**DATASET RECORDS**
Start of Block

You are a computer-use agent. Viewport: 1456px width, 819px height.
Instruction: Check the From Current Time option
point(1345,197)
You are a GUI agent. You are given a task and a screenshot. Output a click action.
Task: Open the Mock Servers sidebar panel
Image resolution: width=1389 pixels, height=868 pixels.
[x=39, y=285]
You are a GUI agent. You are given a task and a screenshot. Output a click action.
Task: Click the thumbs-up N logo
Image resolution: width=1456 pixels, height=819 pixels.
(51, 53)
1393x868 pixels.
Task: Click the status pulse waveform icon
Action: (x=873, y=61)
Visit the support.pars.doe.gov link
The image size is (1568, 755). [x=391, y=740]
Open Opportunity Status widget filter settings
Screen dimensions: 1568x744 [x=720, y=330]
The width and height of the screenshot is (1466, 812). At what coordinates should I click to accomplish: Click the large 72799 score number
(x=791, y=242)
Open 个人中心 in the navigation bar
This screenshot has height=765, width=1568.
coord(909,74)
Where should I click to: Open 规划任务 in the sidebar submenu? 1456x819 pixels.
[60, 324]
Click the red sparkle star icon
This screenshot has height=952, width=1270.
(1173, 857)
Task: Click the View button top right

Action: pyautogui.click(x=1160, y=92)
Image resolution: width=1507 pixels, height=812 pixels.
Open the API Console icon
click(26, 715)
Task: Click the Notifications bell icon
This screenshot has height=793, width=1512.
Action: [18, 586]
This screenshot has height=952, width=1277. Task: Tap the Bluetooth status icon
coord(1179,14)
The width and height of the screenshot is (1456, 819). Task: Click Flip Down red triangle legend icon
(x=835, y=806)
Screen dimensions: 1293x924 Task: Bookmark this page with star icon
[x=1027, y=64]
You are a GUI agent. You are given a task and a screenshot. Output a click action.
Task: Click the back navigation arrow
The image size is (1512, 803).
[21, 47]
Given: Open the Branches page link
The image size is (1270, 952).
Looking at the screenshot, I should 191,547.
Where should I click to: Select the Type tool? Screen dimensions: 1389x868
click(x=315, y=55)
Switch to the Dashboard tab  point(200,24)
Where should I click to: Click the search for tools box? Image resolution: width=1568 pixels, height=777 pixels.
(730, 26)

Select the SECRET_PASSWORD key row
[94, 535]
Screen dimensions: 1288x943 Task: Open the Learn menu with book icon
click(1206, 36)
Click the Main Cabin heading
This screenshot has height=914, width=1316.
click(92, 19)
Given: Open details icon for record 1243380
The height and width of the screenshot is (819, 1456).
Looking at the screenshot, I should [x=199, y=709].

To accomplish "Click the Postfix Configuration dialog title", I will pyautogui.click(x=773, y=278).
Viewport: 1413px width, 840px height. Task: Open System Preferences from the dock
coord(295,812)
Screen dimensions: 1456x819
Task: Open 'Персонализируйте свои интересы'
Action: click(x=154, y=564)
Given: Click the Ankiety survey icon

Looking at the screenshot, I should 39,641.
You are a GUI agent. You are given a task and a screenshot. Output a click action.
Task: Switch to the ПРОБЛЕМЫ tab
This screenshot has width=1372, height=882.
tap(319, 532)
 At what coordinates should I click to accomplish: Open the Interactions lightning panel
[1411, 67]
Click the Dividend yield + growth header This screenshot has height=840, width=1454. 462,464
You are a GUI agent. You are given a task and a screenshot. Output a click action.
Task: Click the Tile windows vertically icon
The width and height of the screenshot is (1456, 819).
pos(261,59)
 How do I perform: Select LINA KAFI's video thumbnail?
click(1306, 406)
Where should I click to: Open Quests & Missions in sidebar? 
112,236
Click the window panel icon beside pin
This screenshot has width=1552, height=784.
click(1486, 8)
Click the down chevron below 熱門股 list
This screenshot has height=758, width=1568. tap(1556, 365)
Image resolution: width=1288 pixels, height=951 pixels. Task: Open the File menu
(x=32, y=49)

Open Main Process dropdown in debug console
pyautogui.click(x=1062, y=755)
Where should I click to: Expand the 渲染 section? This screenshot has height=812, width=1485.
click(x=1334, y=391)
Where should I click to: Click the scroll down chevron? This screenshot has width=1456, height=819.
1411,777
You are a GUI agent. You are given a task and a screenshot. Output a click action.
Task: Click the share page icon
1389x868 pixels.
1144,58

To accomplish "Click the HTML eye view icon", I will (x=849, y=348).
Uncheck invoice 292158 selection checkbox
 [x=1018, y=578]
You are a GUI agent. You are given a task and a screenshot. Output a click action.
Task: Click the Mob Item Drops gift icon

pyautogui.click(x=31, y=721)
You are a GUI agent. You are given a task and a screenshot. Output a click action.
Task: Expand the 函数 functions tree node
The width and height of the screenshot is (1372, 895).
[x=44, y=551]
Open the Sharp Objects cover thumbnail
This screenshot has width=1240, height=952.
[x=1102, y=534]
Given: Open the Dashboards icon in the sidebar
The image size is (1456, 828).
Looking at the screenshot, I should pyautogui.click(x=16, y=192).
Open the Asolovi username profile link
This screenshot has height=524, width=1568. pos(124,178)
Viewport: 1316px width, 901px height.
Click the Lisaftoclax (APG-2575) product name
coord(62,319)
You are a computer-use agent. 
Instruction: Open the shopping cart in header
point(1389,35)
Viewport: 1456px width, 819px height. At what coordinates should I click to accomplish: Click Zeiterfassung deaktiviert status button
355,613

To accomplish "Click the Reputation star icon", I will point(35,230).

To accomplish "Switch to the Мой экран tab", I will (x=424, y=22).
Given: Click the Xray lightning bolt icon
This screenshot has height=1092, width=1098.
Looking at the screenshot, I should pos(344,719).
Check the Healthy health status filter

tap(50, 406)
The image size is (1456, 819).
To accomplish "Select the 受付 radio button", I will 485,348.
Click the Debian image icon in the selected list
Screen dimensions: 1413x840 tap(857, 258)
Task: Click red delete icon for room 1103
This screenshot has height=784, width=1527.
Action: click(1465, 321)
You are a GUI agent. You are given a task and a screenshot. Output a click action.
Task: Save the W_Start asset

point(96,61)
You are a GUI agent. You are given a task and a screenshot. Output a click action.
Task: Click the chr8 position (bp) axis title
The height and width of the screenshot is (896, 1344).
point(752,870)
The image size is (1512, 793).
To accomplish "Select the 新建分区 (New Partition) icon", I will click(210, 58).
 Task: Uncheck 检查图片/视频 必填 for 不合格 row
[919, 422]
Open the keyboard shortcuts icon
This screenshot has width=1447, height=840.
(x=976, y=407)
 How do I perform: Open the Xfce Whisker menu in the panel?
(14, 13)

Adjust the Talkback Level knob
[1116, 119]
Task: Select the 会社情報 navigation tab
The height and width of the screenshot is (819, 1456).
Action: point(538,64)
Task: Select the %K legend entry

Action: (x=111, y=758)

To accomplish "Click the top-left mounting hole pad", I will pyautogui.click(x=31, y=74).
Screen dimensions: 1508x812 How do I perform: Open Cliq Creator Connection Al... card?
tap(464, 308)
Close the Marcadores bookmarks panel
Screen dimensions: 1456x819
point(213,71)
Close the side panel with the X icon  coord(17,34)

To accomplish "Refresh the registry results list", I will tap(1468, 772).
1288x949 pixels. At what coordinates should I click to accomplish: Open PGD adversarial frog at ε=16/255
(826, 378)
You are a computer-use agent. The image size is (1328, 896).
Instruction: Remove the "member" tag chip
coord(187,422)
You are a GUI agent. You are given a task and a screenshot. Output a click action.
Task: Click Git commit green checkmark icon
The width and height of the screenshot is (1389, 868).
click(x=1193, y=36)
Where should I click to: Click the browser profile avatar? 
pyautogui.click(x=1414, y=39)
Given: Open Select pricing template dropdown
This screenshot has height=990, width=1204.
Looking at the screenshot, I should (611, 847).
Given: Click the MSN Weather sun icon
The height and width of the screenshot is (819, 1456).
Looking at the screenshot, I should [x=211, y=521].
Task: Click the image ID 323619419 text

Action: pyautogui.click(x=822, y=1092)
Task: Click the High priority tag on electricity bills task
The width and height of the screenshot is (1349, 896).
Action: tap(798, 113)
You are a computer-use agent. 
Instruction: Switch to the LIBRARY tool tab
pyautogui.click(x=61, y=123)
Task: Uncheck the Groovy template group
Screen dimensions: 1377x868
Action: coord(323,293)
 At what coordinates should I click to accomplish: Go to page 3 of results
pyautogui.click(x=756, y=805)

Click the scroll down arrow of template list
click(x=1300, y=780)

End of Block

**WHAT YOU WILL DO**
Could you find every line in the records above that has the string "navigation" and copy it?

**COMPLETED TASK**
Open 个人中心 in the navigation bar
Task: Click the back navigation arrow
Task: Select the 会社情報 navigation tab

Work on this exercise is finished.